The wind has died down so it is more pleasant to wait out in the open in a queue for the ferry. Two touring cyclists join us from the previous evening. One is a rock-climbing teacher in the Lake District. They are cycling down to Spain to do some climbing. Their plans are vague and their only route is to go south. It makes us realise how detailed our own plans are (even though it is unusual for us to have booked a restaurant as we have for this evening...). We do this so we don't waste time studying maps or getting onto bigger, more traffic laden roads. Sufficient adventure is provided by the disappearance of roads, the quality of hotels and restaurants and the preponderance (or not) of food shops during the day.
The 7:30 sailing has us in France by 10:40 and by 11am we are out of Dieppe on what would usually be a busy road. (This is Easter Sunday.) Otherwise, we would have left Dieppe via Pourville or Arques. The countryside is lovely despite the cold wind (happily behind us, from the NE) and the flurries of rain which visit us over the lunchtime and early afternoon. A high point is Cleres which is dominated by a 15th century sandstone chateau decorated with motifs in brick and flint. An open air zoo occupies part of the chateau's park. We cycle past a variety of animals but miss seeing any kangaroos. The wooden covered market protects us from a brief shower and allows us to admire this "prettiest village". The countryside reminds me of Perthshire. Lovely spring foliage raises our spirits.
Our entry into Rouen is very quiet, along the Chemin de Cleres, past Graham's former house where he lived in 1979-80 when he was teaching at the Lycée Corneille (Flaubert's school). The Hotel de la Cathedrale (rue Saint-Romain) is perfectly placed and attractive with good sized rooms. On the west door of Saint Maclou we see a wooden engraving of "God before the Creation". I am rather disappointed to see what appears to be an older man with a long white beard reading a parchment while sitting on a pillow of clouds.

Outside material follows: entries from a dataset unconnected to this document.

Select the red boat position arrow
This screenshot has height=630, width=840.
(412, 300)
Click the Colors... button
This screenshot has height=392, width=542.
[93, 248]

La Couronne, founded in 1345, is the oldest inn in France. The tall wooden structure dotted with numerous windows also sports flags from all over the world. This would be a bad sign in Britain but here in France the restaurant is in the Bottin Gourmand and the idea seems to be to keep up or even improve on the reputation of this marvellous place. Fantastic service, an attractive dining room with the most amazingly huge flower display is just one of the many rooms in the building, as we find out later when we are given a tour of the circuitous hallways and some of the private dining rooms far up in the attic where signed photos of famous cyclists decorate the walls. We are offered a menu from the Tour de France 2002 at the end of the personal tour.
The dinner is delicious : black pudding salad (M), fois gras pate (G), stew w/duck and fois gras toast (M), baby pig w/nut cake (G), two perfect Norman cheeses with salad, a very light flavourful apple souffle (M) and "hive (ice cream) w/ bees (apple balls)" (G). Cotes de Bourg wine. Gin/peach liquor and champagne aperitif.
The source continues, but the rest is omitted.